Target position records
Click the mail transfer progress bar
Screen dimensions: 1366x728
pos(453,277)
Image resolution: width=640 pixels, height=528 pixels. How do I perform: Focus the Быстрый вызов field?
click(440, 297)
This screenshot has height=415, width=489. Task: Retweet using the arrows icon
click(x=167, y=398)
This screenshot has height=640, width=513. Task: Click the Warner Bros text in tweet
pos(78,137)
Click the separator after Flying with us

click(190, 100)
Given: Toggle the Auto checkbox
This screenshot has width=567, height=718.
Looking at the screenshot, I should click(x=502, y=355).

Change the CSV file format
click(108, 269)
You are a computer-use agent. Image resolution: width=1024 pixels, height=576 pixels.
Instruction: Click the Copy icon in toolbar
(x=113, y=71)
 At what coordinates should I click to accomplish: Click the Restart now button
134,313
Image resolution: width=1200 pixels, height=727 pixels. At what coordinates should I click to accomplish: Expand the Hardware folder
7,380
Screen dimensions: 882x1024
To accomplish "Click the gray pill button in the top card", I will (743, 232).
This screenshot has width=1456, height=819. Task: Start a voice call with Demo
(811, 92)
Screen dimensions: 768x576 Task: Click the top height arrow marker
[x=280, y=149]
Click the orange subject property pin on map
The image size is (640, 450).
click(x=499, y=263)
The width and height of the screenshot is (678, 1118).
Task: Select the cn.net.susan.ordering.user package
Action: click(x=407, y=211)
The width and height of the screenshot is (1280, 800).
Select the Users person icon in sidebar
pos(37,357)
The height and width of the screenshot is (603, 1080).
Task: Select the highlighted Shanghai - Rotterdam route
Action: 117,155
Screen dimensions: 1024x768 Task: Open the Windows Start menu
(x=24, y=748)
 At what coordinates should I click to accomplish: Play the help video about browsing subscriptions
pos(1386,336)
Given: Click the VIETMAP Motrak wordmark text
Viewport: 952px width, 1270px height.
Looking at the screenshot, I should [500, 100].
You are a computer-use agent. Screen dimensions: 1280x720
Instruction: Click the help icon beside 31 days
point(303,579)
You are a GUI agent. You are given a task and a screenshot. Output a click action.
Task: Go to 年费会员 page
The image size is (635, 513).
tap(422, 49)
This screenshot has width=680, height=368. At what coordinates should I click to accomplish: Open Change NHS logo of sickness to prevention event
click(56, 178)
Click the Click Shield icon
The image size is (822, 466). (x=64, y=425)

What is expected ▸
Render the part that opens with the line containing "At what coordinates should I click to accomplish: Click" and closes with the line containing "(x=24, y=748)" as a JSON list of strings, one string per line, skipping blank lines.

Completed exercise ▸
[
  " At what coordinates should I click to accomplish: Click the Restart now button",
  "134,313",
  "Image resolution: width=1200 pixels, height=727 pixels. At what coordinates should I click to accomplish: Expand the Hardware folder",
  "7,380",
  "Screen dimensions: 882x1024",
  "To accomplish \"Click the gray pill button in the top card\", I will (743, 232).",
  "This screenshot has width=1456, height=819. Task: Start a voice call with Demo",
  "(811, 92)",
  "Screen dimensions: 768x576 Task: Click the top height arrow marker",
  "[x=280, y=149]",
  "Click the orange subject property pin on map",
  "The image size is (640, 450).",
  "click(x=499, y=263)",
  "The width and height of the screenshot is (678, 1118).",
  "Task: Select the cn.net.susan.ordering.user package",
  "Action: click(x=407, y=211)",
  "The width and height of the screenshot is (1280, 800).",
  "Select the Users person icon in sidebar",
  "pos(37,357)",
  "The height and width of the screenshot is (603, 1080).",
  "Task: Select the highlighted Shanghai - Rotterdam route",
  "Action: 117,155",
  "Screen dimensions: 1024x768 Task: Open the Windows Start menu",
  "(x=24, y=748)"
]